Lagi-lagi, karya anak bangsa ditolak di negeri sendiri. Entah ini sudah yang ke berapa kali semenjak cendekiawan bangsa mengajukan proposalnya dalam kompetisi dalam negeri atau sekedar meminta pendanaan kepada pemerintah terhadap karyanya yang brilian, namun ditolak mentah-mentah oleh Indonesia sehingga mereka pun ‘menjualnya’ ke negeri seberang.
Hal ini juga dialami oleh siswa SMAN 8 Yogyakarta, Christoper Kusuma. Namun, dirinya mengaku tak menyimpan dendam meski sudah berkali-kali mencoba, malah dengan lantang ia menyatakan mungkin ada yang masih salah dari penelitiannya. Simak kisah Christoper, seorang brilian yang masih belia namun tak dihargai bangsa ini.

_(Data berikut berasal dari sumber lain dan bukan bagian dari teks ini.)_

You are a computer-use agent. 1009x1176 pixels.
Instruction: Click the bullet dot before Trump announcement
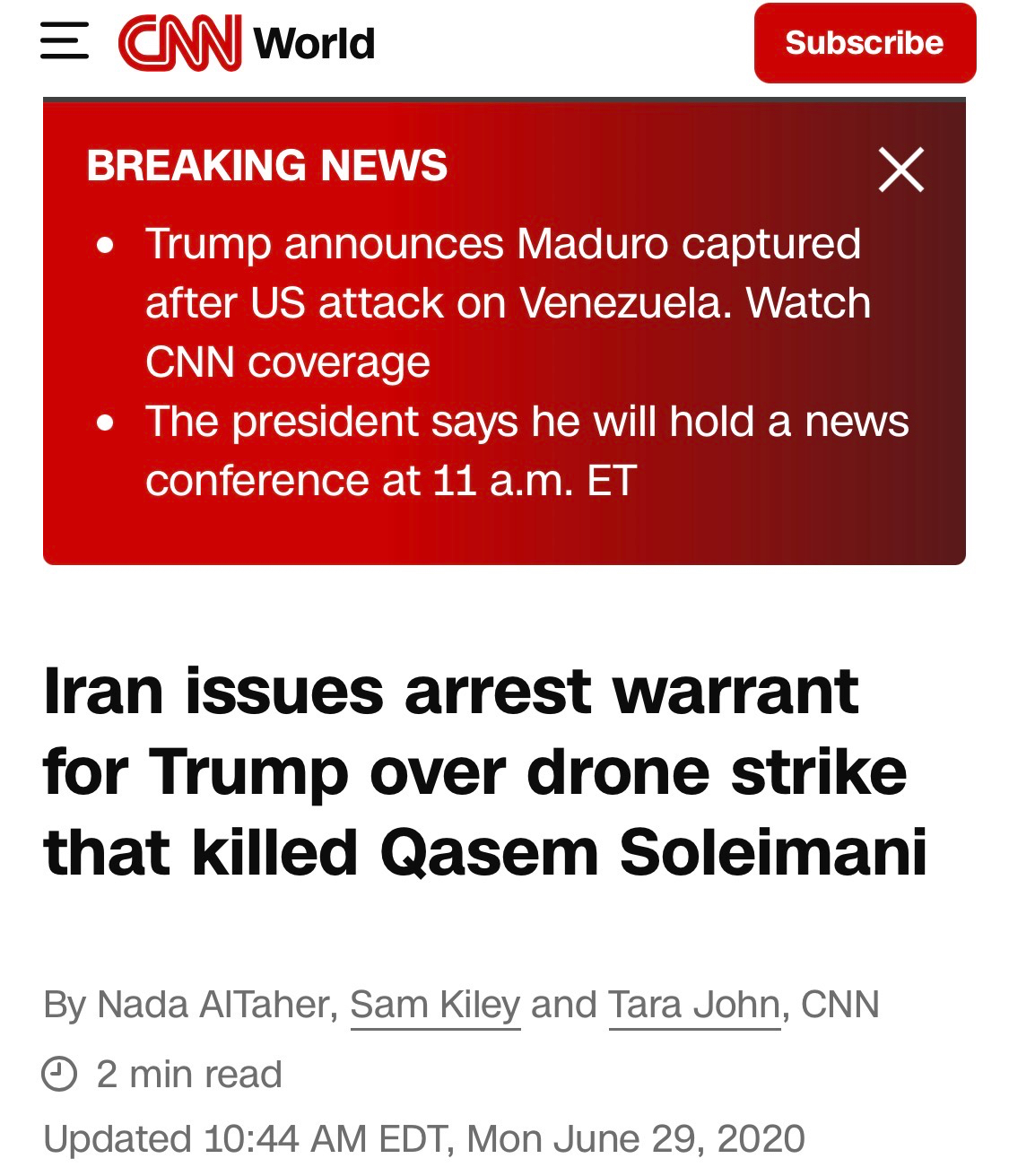click(106, 245)
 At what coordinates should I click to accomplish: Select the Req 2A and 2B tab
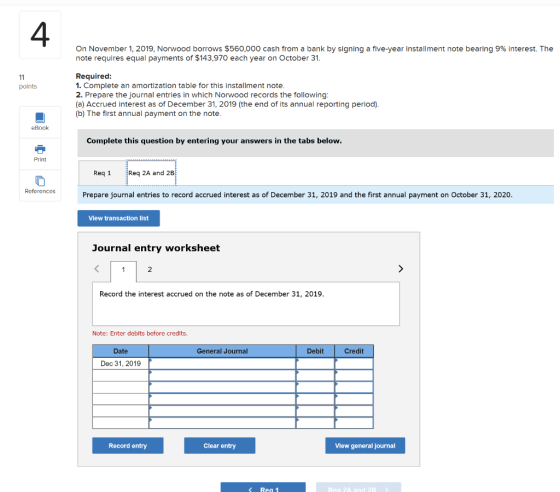[151, 173]
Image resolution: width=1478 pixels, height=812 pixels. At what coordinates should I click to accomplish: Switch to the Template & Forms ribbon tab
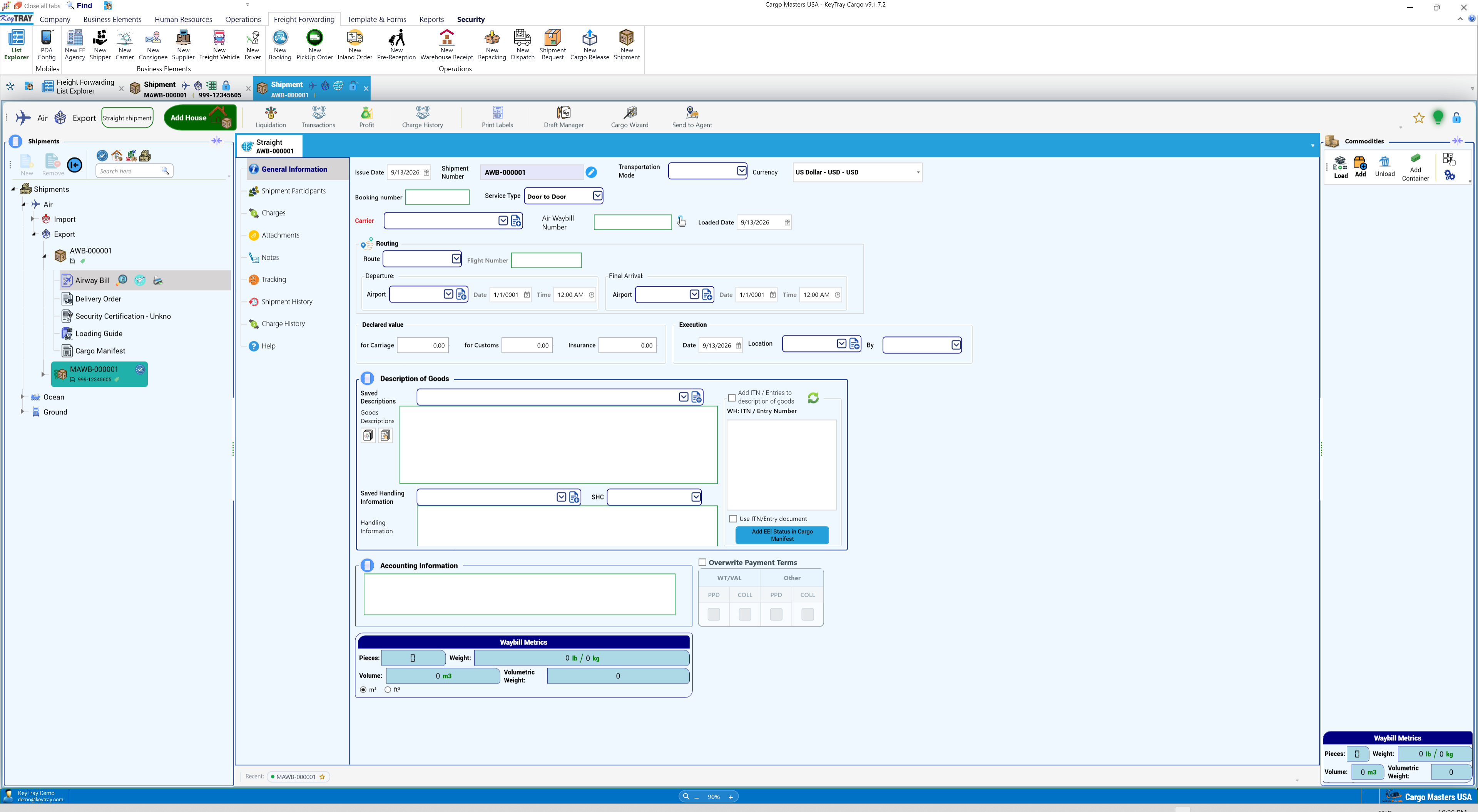(376, 19)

Penemuan yang Berawal dari Hal Sepele: Game
Di kalangan remaja zaman now tak jarang kita menemui mereka yang mengaku sebagai gamers ulung. Jangankan anak SMA saja, bahkan mahasiswa ataupun kalangan pekerja pun banyak yang mendaulatkan dirinya sebagai pemain game. Begitupun Christoper Farrel Milenio Kusuma ini.

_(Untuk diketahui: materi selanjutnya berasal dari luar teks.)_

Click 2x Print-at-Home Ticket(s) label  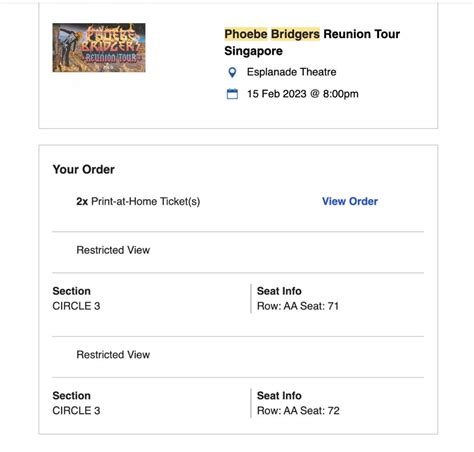[x=138, y=201]
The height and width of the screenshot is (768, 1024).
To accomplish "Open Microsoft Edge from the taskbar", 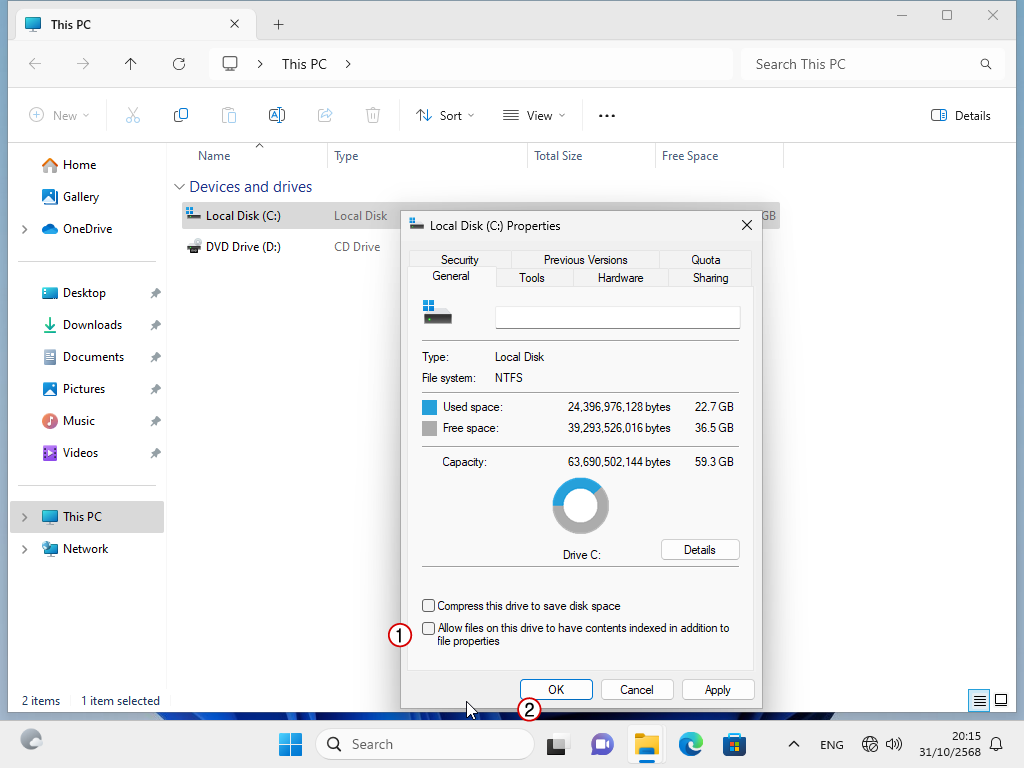I will coord(690,744).
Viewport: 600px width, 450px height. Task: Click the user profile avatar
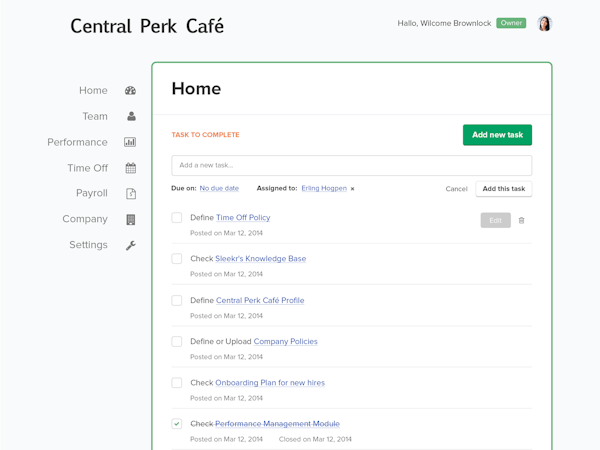(x=545, y=24)
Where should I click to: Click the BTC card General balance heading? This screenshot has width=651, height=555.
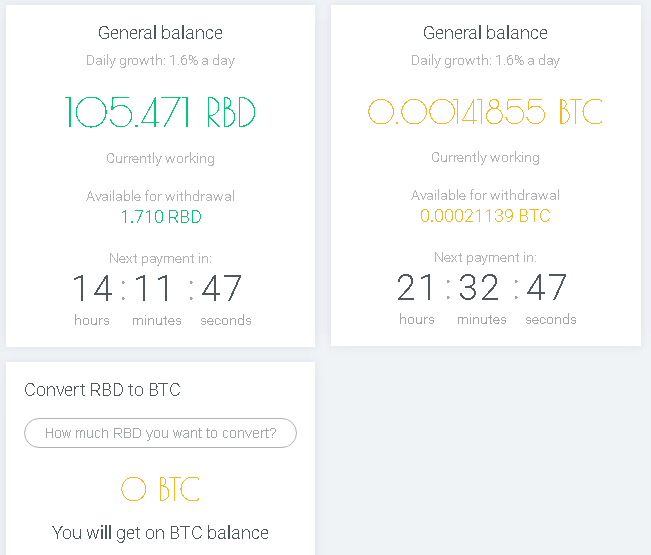[485, 33]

Dilansir dari kompas.com, pada suatu hari dirinya sedang akan mengunduh sebuah game yang sangat ingin dimainkannya. Namun, seperti problema kita pada umunya, download pun terhalang oleh kuota yang terbatas. Christoper pun memutar otak bagaimana caranya mengecilkan ukuran game tersebut agar bisa diunduh dan dimainkan. Penemuannya tidak disangka-sangka!

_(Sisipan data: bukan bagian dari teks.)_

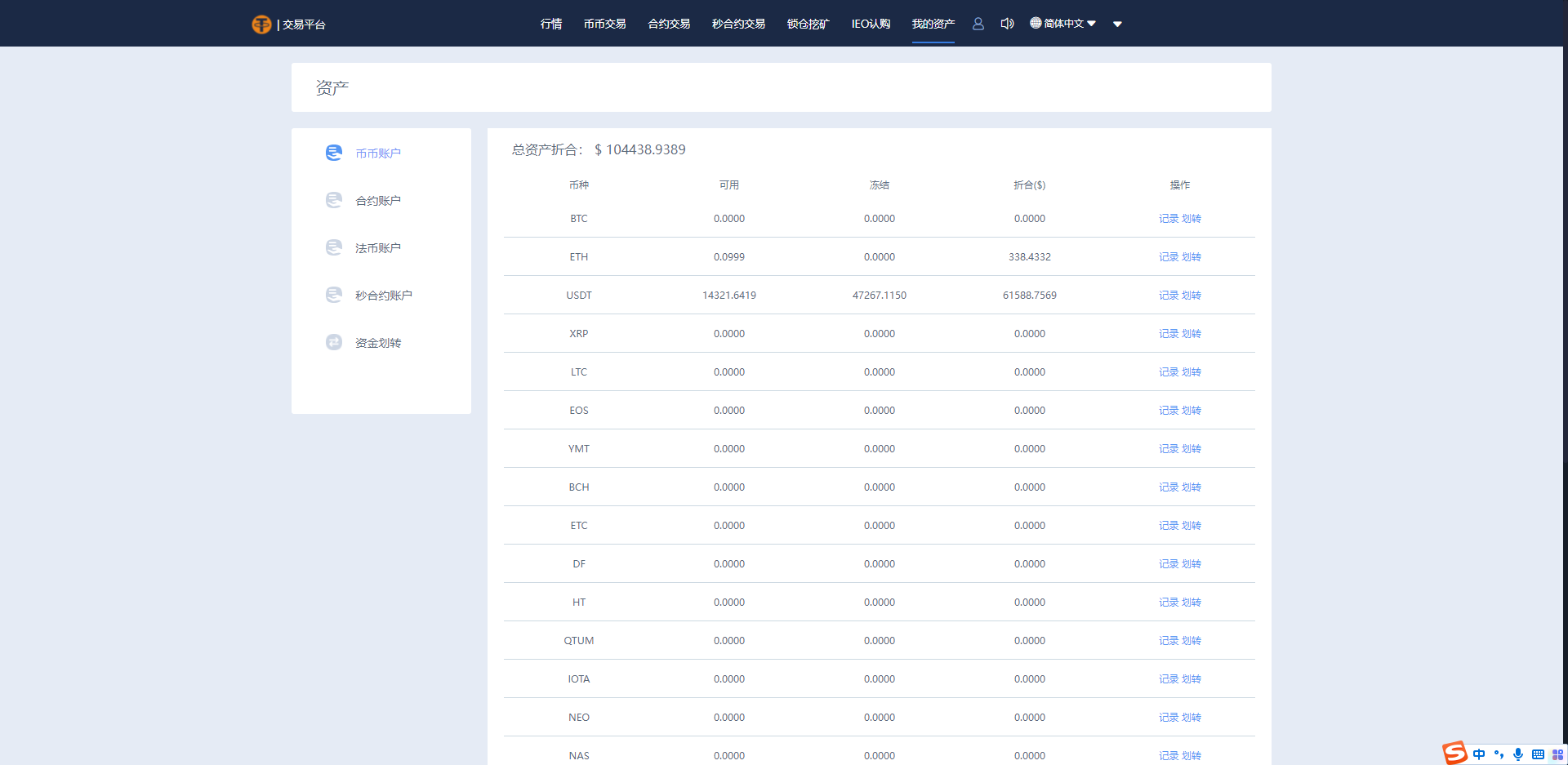Click 划转 link in the ETH row
1568x765 pixels.
[1192, 257]
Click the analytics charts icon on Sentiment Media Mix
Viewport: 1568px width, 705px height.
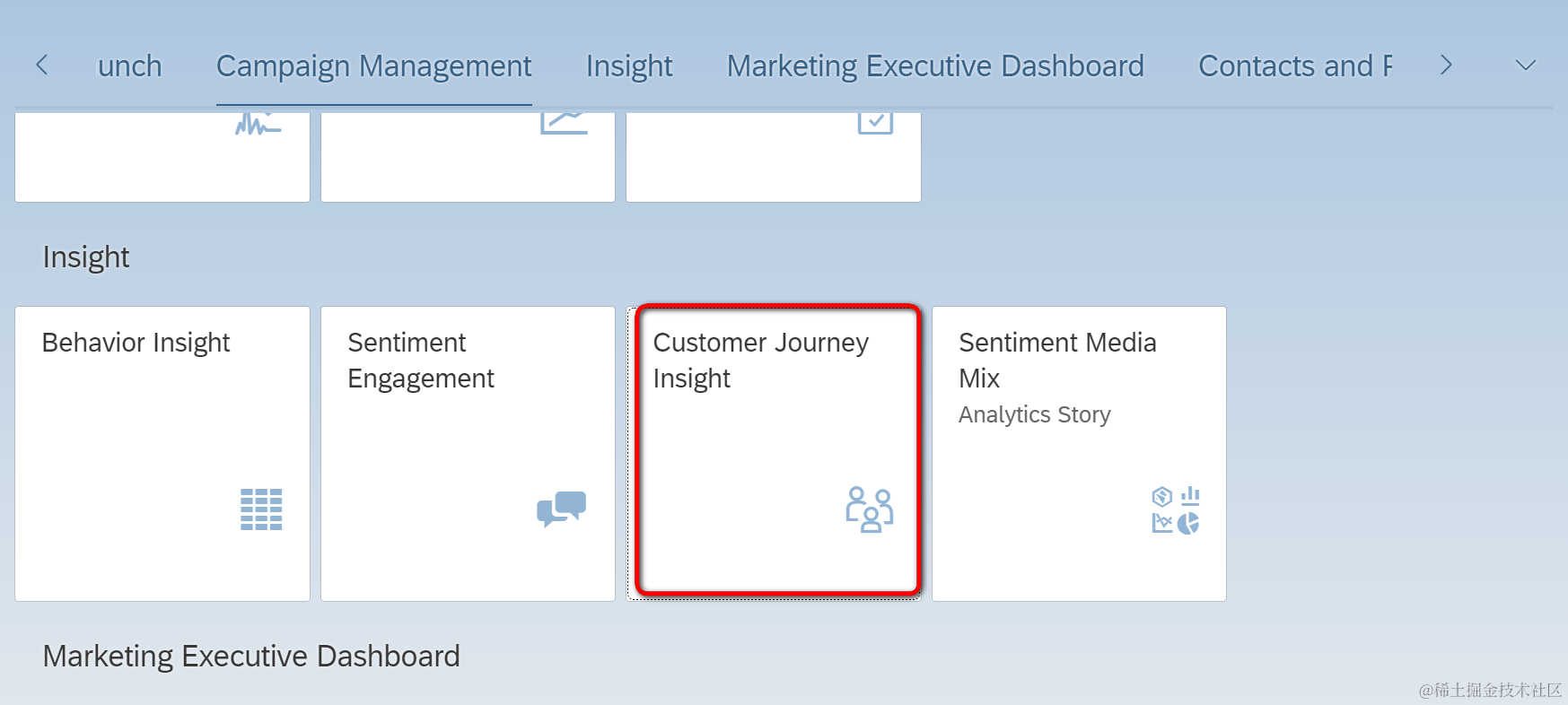coord(1176,509)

Jika Ditotal Sudah 11 Kali Ditolak Indonesia
Christoper pun akhirnya mencari-cari literatur tentang data compression atau pemampatan data. Ia mengaku bahwa di Indonesia juga belum ada yang melakukan riset tentang hal tersebut, padahal menurutnya pemampatan data sangat menguntungkan bagi banyak kalangan. Contohnya saja hal sederhana yang akan dilakukan Christoper tadi, yaitu mengunduh game.
Ia lalu mencoba menyempurnakan temuannya dalam sebuah proposal. Jika ditotal sudah lebih dari sekali ia mengirimkan proposal penelitiannya tersebut, dalam ajang lomba antar regional maupun nasional. Namun, ia telah ditolak sejumlah berapa kali penelitian tersebut telah ia kirimkan.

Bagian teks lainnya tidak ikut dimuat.